DO REDATOR DE DESPERTAI! NA ITÁLIA

HOUVE época em que os eruditos não chegavam a um consenso sobre se deviam considerá-lo um vegetal ou um mineral. Há muito suas cores vivas fascinam admiradores. Ao longo dos séculos, foi utilizado como ornamento, matéria-prima para artistas, talismã, medicamento e até dinheiro. Hoje é usado principalmente na confecção de jóias. Do que estamos falando? Do coral-vermelho do Mediterrâneo — tão precioso que é chamado de ouro vermelho.

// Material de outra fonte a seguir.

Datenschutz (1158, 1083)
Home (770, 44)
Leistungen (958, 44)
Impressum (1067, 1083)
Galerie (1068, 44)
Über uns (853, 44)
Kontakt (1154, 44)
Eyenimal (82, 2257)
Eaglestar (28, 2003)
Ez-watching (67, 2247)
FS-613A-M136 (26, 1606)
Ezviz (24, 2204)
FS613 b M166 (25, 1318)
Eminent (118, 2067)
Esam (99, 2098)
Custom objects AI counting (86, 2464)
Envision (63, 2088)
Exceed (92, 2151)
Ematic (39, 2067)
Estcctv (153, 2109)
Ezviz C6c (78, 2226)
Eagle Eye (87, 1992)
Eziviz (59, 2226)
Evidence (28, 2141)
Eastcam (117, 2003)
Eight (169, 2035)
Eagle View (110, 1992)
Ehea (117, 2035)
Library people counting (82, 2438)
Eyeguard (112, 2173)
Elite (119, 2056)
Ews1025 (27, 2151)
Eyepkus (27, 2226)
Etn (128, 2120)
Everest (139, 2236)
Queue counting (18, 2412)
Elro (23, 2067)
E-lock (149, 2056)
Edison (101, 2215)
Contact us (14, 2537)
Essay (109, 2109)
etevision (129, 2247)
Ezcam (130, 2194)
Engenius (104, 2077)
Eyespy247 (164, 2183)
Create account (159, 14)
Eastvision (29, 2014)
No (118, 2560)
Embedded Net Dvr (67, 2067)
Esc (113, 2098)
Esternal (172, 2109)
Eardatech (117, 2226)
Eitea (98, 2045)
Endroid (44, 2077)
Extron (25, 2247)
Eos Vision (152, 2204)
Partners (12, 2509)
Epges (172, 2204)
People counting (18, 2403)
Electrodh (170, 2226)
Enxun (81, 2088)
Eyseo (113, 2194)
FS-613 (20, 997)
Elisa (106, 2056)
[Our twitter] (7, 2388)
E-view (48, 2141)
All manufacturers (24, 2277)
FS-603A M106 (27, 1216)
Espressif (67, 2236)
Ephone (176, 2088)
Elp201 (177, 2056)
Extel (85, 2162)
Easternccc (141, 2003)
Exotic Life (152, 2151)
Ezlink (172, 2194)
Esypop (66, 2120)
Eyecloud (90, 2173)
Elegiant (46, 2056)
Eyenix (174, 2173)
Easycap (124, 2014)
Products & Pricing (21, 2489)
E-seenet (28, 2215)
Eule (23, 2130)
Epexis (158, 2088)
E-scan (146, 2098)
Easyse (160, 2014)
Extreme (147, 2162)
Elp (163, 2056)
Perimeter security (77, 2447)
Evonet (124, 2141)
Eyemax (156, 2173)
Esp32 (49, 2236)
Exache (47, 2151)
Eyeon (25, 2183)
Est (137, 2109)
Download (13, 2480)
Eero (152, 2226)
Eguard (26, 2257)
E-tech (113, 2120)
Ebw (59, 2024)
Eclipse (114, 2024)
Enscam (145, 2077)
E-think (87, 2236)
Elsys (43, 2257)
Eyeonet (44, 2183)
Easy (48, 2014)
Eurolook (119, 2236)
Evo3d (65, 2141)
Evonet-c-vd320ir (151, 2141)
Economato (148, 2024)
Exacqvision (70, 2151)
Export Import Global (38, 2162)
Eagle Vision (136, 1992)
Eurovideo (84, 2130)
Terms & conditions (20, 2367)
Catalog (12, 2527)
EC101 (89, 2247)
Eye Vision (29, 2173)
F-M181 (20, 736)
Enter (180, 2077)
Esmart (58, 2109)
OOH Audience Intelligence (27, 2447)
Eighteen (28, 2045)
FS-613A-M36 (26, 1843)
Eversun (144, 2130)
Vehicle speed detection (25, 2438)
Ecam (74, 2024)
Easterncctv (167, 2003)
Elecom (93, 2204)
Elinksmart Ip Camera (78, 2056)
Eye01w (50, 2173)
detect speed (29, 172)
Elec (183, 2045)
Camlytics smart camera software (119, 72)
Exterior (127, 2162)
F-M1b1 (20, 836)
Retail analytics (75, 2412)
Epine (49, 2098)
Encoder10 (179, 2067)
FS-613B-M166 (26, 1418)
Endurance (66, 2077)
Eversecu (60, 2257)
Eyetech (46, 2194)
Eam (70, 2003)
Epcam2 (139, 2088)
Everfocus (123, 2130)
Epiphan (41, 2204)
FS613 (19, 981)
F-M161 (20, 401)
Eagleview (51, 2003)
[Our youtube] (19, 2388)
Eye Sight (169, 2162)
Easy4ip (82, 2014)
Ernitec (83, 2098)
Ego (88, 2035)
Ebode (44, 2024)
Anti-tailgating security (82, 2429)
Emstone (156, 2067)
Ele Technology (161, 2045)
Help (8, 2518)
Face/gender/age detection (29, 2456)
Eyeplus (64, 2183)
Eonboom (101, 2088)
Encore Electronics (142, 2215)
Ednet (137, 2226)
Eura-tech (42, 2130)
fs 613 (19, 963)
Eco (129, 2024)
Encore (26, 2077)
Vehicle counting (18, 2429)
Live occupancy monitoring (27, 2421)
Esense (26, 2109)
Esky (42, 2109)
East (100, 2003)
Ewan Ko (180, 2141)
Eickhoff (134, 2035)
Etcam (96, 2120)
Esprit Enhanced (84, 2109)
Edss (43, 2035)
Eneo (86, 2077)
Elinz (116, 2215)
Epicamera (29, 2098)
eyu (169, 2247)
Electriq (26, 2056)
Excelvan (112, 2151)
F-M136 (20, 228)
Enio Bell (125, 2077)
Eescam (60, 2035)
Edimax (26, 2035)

Mas o que é exatamente o coral-vermelho? Como e onde ele surge? Que métodos foram usados para apanhá-lo? De que forma era manipulado no passado? E como é manipulado hoje?

Animal, vegetal ou mineral?

Antigos naturalistas descreveram como o coral-vermelho mediterrâneo (Corallium rubrum) era apanhado e quais eram suas propriedades. Sua natureza não foi compreendida até o século 18, quando se entendeu que o coral-vermelho, como todos os corais, compõe-se de restos de esqueleto de um organismo do reino animal. O que parecem ser flores duma arvorezinha são, na verdade, tentáculos de criaturas vivas — colônias de pólipos. Os tubos, cujo comprimento máximo fica entre 25 e 30 centímetros, são depósitos sólidos de calcário secretados por colônias inteiras desses organismos, que fazem isso visando sua proteção. Cada tubo tem uma coloração uniforme, mas é possível identificar várias nuanças de vermelho. O coral-vermelho nasce sobre qualquer superfície rígida — rocha, navio naufragado, até mesmo um canhão antigo — numa profundidade de até 250 metros. É preciso que as águas sejam limpas e calmas, com teor de salinidade relativamente alto e temperatura entre 10°C e 29°C. Eles são encontrados na costa dos seguintes países: Albânia, Argélia, Espanha, França, Grécia, Itália, Iugoslávia, Marrocos e Tunísia — países banhados pelo Mediterrâneo — e nas águas do oceano Atlântico que banham Cabo Verde e Marrocos. Estima-se que o índice anual de crescimento para colônias jovens varie de 4 a 8 milímetros em comprimento e 1,5 milímetro em diâmetro.

Muito valorizado desde a antiguidade

A arqueologia prova que há muito as pessoas davam valor ao coral, que o talhavam e comercializavam. A princípio, o homem provavelmente apenas apanhava os tubos que eram arrastados até as praias do Mediterrâneo. Foram encontrados fragmentos de coral, provavelmente usados como amuletos, em antigos túmulos na Suíça. Ele também foi incluído nas jóias duma divindade sumeriana. Os egípcios o valorizavam muito e os judeus antigos o qualificavam junto com a prata e o ouro como tendo grande valor. (Provérbios 8:10, 11; Lamentações 4:7) Os celtas também valorizavam muito o coral, utilizando-o na decoração de armas e rédeas de cavalos.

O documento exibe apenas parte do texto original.